---------- Texte

Dodge La Femme 1955-56 : comme son nom l’indique
Le Journal de Montréal
Dans les années 50, que ce soit au niveau de la conception technique, du style, de la vente et de qui achète, l’automobile est une histoire d’hommes. Dodge s’est dit qu’il y avait peut-être là une opportunité. Mais avec quels résultats?
Le millésime 1955 est extrêmement important pour la compagnie Chrysler, et ce pour de multiples raisons : la nouvelle marque Imperial est introduite, l’iconique Chrysler 300 fait son apparition et toutes les marques reçoivent de nouvelles lignes. Après des années de retard en matière de style (voir photo du modèle Dodge 1954 ci-dessous), la direction se décide enfin de confier le design des gammes 1955 à Virgil Exner. Celui-ci est passé par les studios de Pontiac et de Studebaker avant de rejoindre Chrysler en 1949. Initialement, il ne travaille que sur les véhicules concepts. Mais devant la charge que mène GM, il reçoit finalement début 1952 la responsabilité du style de tous les modèles 1955. Il va établir les grandes lignes pour les cinq marques de la compagnie (Plymouth, Dodge, DeSoto, Chrysler et Imperial) et travailler personnellement sur les trois situées en moyenne/haute gamme. Le style final sera nommé « Forward Look » par l’agence de publicité McCann Erickson. Chrysler l’annoncera dans ses brochures comme « The 100 million dollar look » (le style de 100 millions de dollars), somme qu’aurait coûté le développement de ces nouvelles lignes.

--------------------
---------- Données

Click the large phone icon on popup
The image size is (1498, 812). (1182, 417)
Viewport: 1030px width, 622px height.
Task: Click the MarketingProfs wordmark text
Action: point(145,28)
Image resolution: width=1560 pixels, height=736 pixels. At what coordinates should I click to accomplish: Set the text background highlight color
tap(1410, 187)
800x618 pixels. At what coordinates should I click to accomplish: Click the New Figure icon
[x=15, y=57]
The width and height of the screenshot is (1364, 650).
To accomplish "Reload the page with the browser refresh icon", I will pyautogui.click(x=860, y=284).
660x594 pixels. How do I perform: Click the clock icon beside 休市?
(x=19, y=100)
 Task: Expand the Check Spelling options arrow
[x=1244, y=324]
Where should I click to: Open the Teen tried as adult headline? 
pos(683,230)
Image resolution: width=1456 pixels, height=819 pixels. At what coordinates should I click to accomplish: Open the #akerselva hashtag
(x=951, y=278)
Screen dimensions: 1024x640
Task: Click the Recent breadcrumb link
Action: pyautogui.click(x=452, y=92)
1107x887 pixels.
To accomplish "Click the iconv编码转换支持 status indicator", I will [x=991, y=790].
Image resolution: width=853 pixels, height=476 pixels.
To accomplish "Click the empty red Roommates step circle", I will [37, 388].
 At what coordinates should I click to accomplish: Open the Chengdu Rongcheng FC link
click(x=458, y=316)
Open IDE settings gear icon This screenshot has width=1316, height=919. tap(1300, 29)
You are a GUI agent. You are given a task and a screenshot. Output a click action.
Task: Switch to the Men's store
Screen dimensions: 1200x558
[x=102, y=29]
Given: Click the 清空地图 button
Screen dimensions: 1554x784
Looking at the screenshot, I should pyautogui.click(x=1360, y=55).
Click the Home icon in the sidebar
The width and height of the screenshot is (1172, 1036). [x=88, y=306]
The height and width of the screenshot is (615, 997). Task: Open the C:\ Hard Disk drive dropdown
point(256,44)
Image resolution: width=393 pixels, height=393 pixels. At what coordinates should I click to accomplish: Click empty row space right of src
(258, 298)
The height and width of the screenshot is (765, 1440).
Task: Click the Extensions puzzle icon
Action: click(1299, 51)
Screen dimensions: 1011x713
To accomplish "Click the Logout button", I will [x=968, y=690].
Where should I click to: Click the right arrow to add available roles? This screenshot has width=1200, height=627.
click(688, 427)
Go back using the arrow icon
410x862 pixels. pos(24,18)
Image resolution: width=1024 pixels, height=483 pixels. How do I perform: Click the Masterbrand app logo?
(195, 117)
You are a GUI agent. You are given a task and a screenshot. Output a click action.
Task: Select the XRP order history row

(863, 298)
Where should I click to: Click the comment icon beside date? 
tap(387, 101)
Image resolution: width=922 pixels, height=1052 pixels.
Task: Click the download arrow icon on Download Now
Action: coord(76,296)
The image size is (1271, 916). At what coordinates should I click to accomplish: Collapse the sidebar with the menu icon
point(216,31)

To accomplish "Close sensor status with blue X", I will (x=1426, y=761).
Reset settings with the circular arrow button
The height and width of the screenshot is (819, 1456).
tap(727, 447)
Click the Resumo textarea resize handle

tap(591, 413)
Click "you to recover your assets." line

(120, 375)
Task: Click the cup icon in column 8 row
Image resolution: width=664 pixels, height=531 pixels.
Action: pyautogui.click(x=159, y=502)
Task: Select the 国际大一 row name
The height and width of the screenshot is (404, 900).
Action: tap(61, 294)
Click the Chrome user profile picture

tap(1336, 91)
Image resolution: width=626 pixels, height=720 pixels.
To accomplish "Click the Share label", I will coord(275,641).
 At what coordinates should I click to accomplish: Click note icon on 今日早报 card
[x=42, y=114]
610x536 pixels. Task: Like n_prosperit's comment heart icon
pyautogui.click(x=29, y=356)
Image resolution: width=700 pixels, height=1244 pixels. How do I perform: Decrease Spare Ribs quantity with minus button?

--------------------

*Consignes*.
1 > Réécrivez sous forme de liste le paragraphe du texte qui commence par « Le millésime 1955 est extrêmement important », en conservant ses faits principaux.
2 > D'après le texte, expliquez pourquoi Chrysler présentait le nouveau style dans ses brochures comme « The 100 million dollar look ».

*Résultats attendus*.
1 >
- Le millésime 1955 est très important pour Chrysler : lancement de la marque Imperial, arrivée de la Chrysler 300 et nouvelles lignes pour toutes les marques.
- Après des années de retard en matière de style, la direction confie le design des gammes 1955 à Virgil Exner.
- Passé par Pontiac et Studebaker, Exner rejoint Chrysler en 1949 et travaille d'abord uniquement sur les véhicules concepts.
- Face à l'offensive de GM, il reçoit début 1952 la responsabilité du style de tous les modèles 1955.
- Il définit les grandes lignes des cinq marques (Plymouth, Dodge, DeSoto, Chrysler, Imperial) et travaille personnellement sur les trois de moyenne et haute gamme.
- L'agence McCann Erickson nomme ce style « Forward Look », et Chrysler le présente comme « The 100 million dollar look », somme qu'aurait coûté son développement.

2 > Cent millions de dollars est la somme qu'aurait coûtée le développement des nouvelles lignes de style. Chrysler mettait ainsi en avant le coût de conception du « Forward Look ».